Ender's Game focuses on the child character Ender Wiggin as he is trained for strategic combat against the Formics, an insectoid alien species who has attacked Earth twice.  Through a series of war games as part of his training, Ender becomes embroiled in a preemptive campaign to head off what is believed to be an impending third invasion.

There is a reason that this book is on the Marine Corp's and other military recommended reading lists - it discusses themes of leadership, ethics and morality, technology, authority, manipulation, and more.  One one hand, there are many positive ways to interpret the themes of the book; at the same time, there are questionable interpretations - particularly when it comes to rationalizing violence, manipulation through authority, militarism, and especially the concept of indoctrinating child soldiers and exploiting their aggressive tendencies.

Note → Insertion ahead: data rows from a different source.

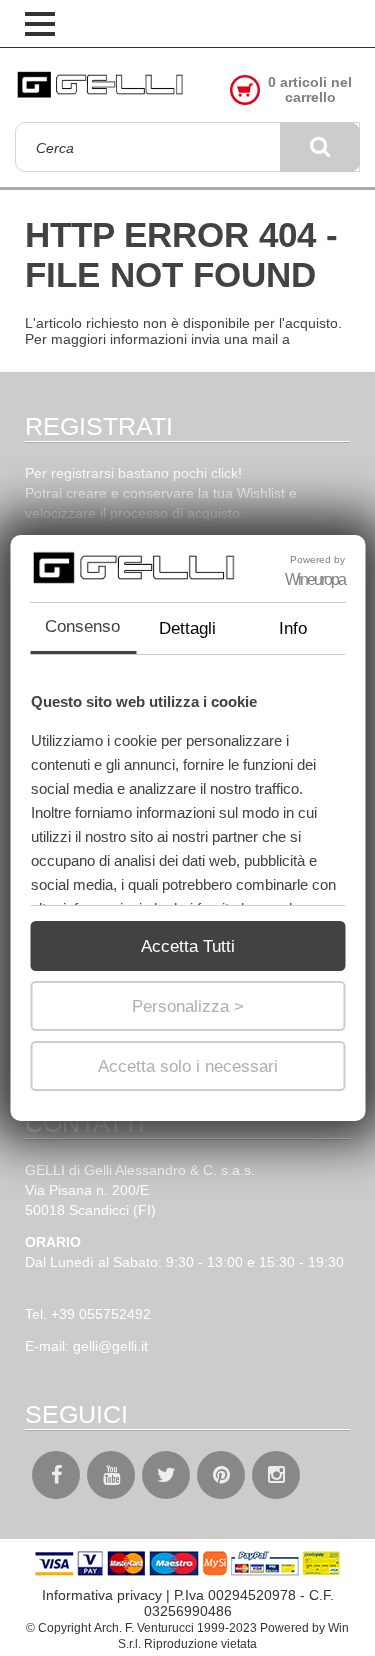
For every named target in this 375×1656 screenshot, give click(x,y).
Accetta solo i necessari (188, 1066)
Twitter (166, 1475)
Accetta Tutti (188, 946)
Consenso (82, 626)
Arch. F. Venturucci (144, 1628)
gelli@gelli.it (110, 1346)
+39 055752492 (101, 1314)
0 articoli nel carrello (310, 90)
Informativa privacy (102, 1595)
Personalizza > (188, 1006)
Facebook (56, 1475)
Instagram (276, 1475)
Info (293, 628)
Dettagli (187, 628)
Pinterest (221, 1475)
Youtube (111, 1475)
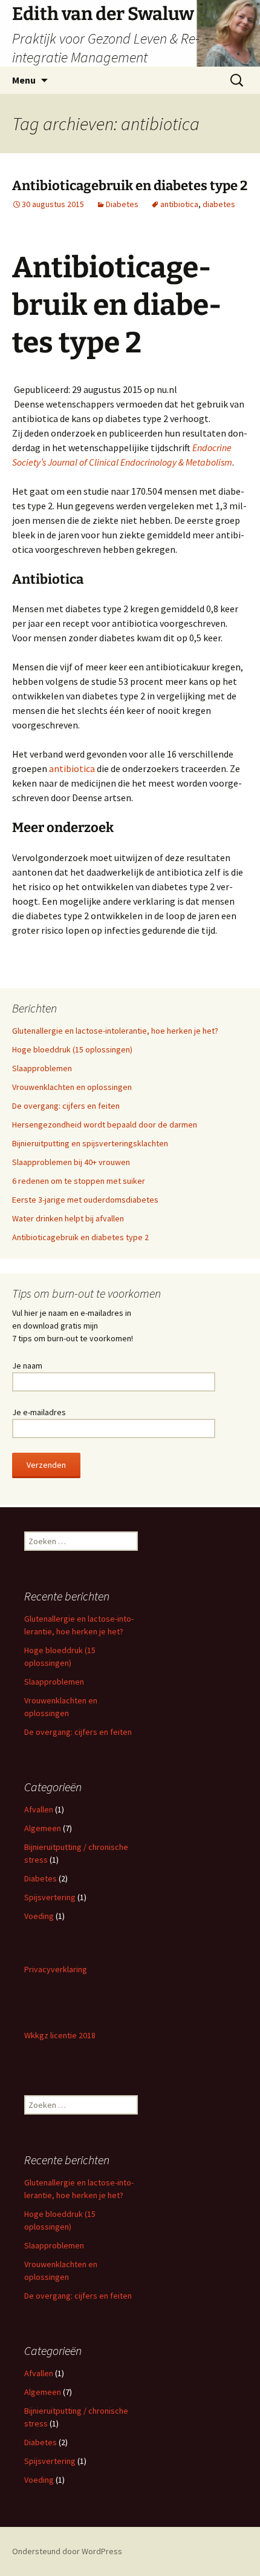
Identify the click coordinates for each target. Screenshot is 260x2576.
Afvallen (38, 1809)
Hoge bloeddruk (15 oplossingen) (72, 1049)
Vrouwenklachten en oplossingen (72, 1087)
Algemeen (42, 1828)
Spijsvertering (50, 1897)
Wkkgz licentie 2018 (60, 2035)
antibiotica (179, 204)
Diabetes (122, 204)
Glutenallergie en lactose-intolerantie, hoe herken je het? (115, 1030)
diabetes (219, 204)
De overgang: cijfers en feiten (66, 1105)
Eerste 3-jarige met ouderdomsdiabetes (85, 1199)
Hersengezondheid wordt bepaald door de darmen (104, 1124)
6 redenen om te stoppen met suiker (78, 1180)
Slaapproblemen (42, 1068)
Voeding (39, 1916)
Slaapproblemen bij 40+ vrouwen (71, 1162)
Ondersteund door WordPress (67, 2551)
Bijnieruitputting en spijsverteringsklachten (90, 1143)
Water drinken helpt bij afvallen (68, 1218)
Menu (24, 80)
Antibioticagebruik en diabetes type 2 (129, 185)
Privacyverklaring (55, 1969)
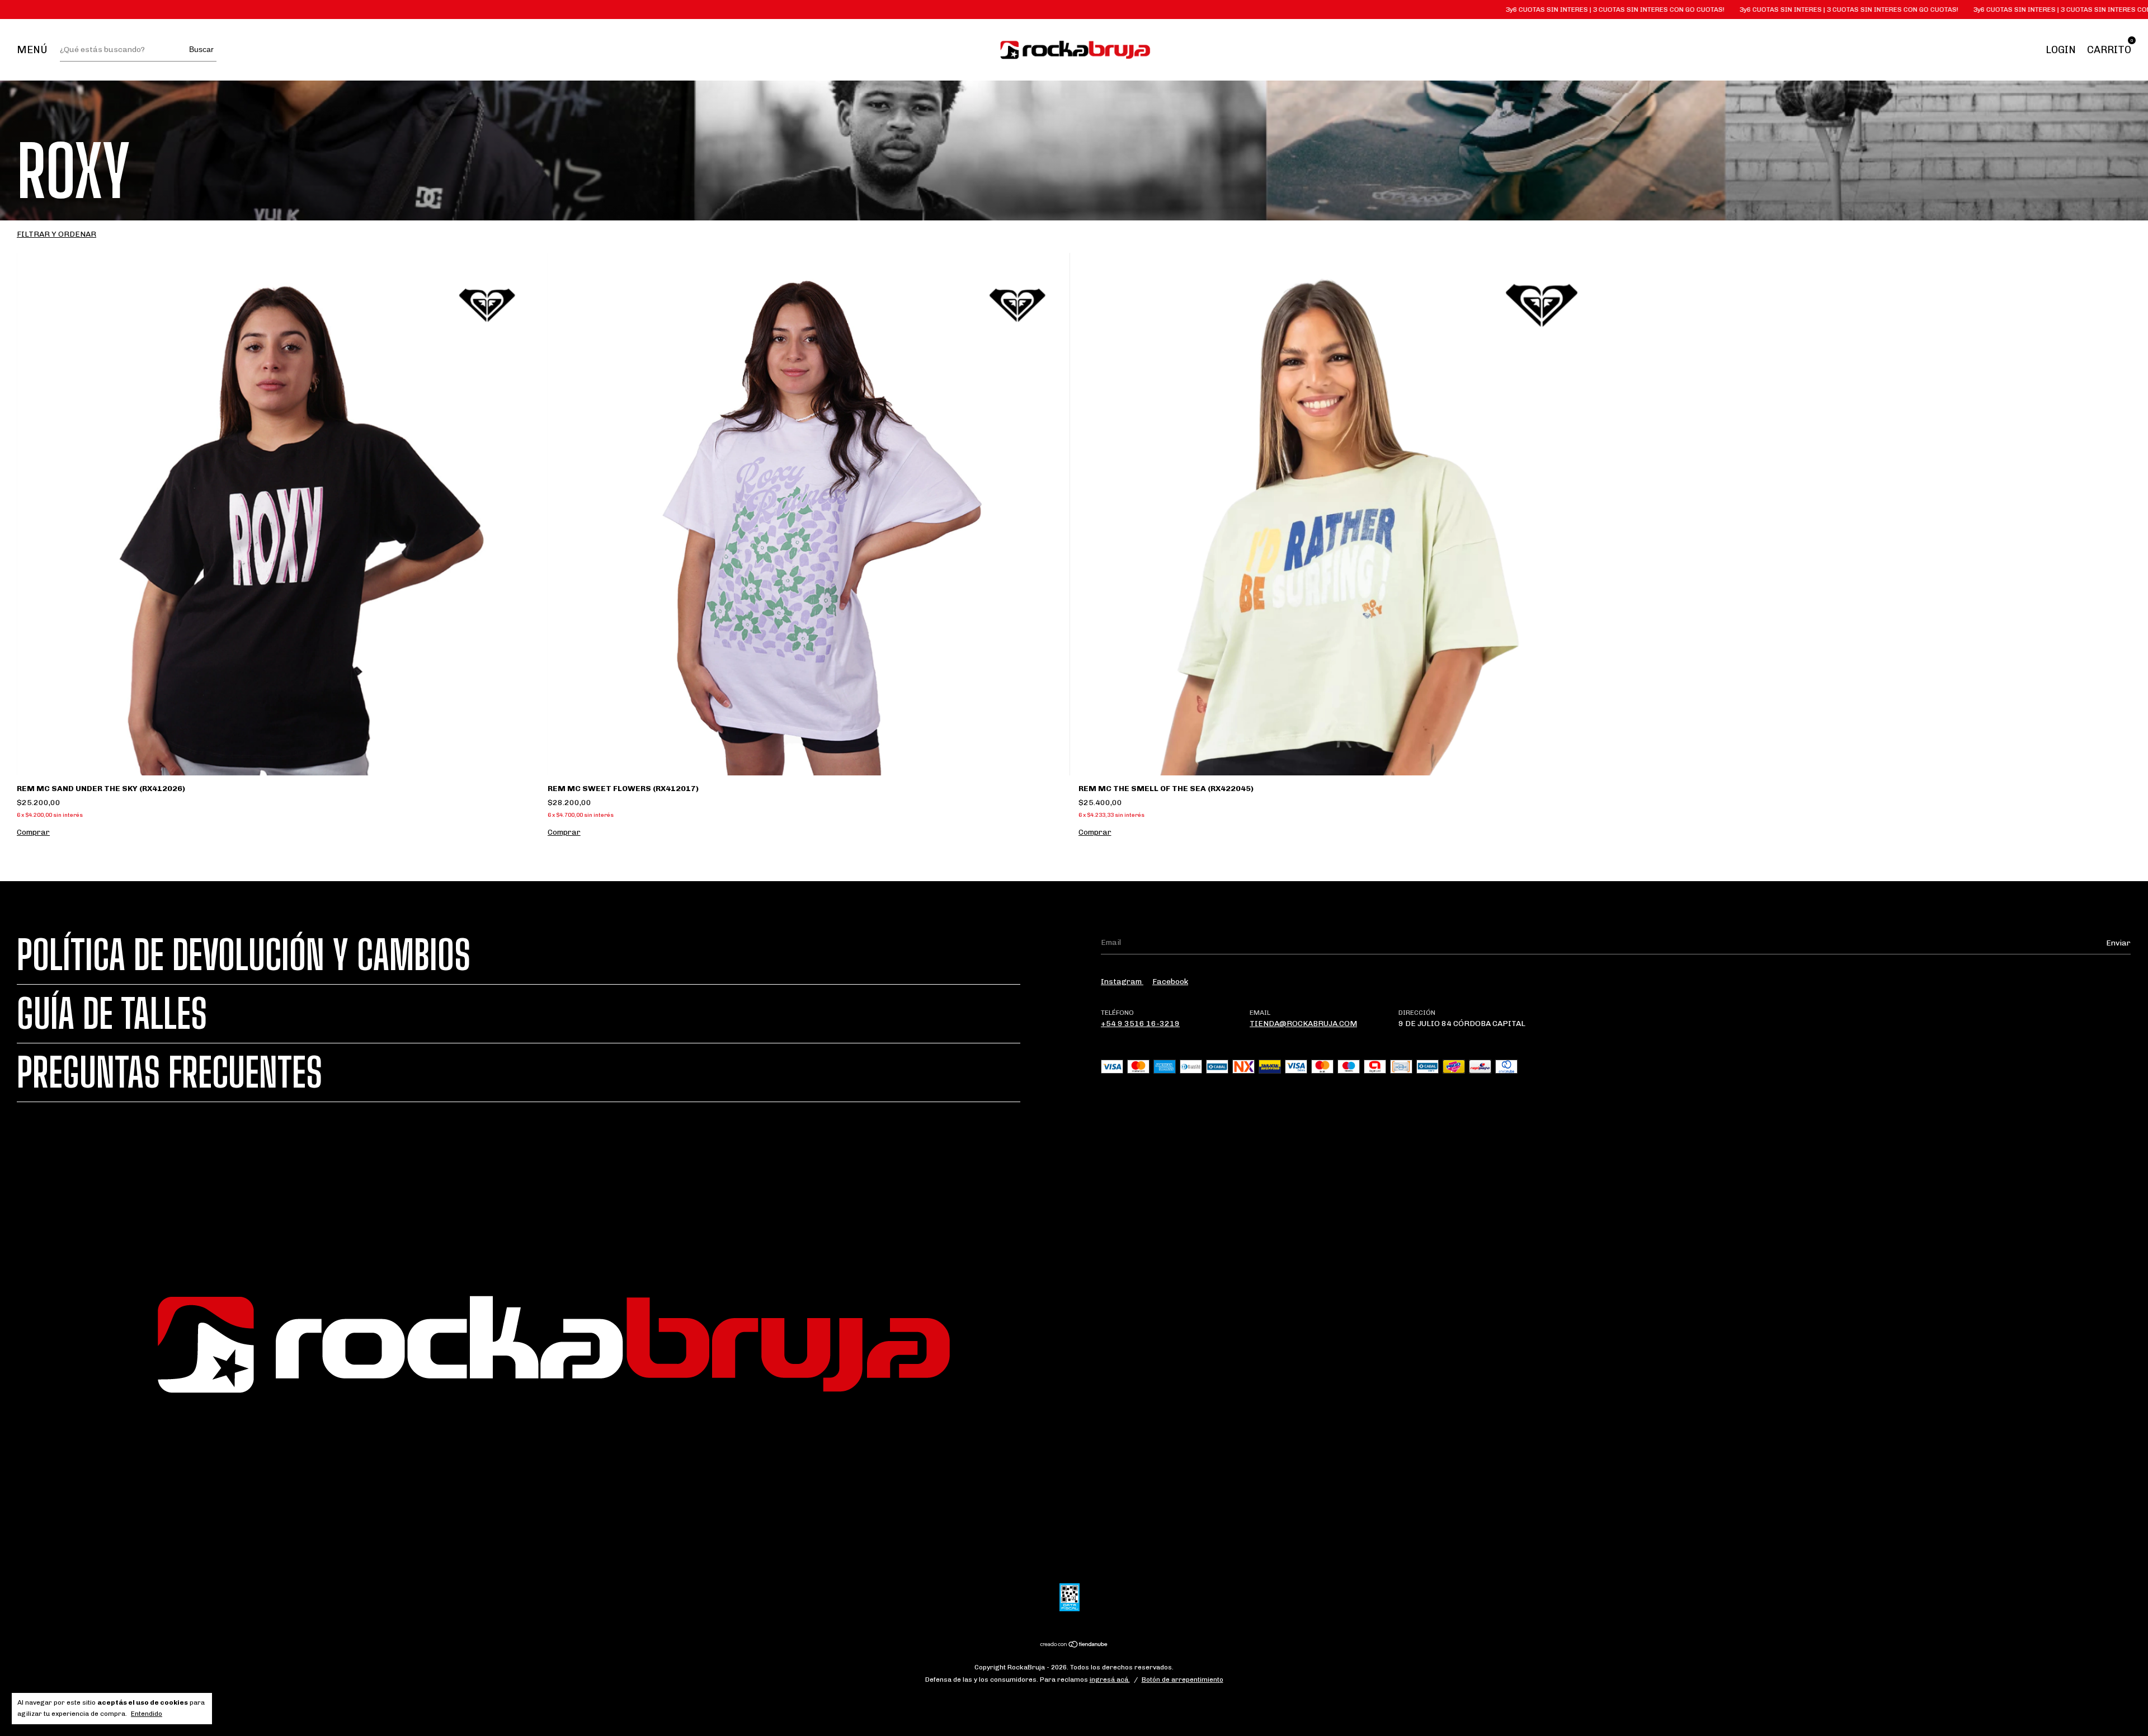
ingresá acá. (1110, 1679)
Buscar (201, 49)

Regardless of whether you agree or disagree with Card's positions on a variety of topics - which can easily be found online, along with criticism - Ender's Game is, I feel, an essential item in any sci-fi author's toolkit when it comes to learning the craft of telling a morally complex story.  Additionally, the controversy surrounding the author is a case study of what could happen should an author strike literary gold and be subjected to personal scrutiny.